EXERCISE PROMPT -> Take the listing below and print exactly the lines starting at the line containing "Given: Select page 1 in pagination" and ending at the line containing "741x423 pixels.", both ends included, and no others.

GIVEN DATA ->

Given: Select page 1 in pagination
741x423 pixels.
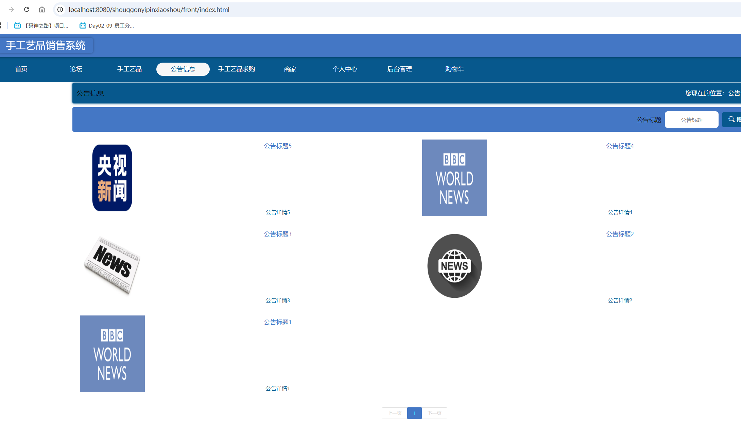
==
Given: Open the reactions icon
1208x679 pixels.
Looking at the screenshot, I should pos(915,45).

SOLUTION ->
Given: Select page 1 in pagination
741x423 pixels.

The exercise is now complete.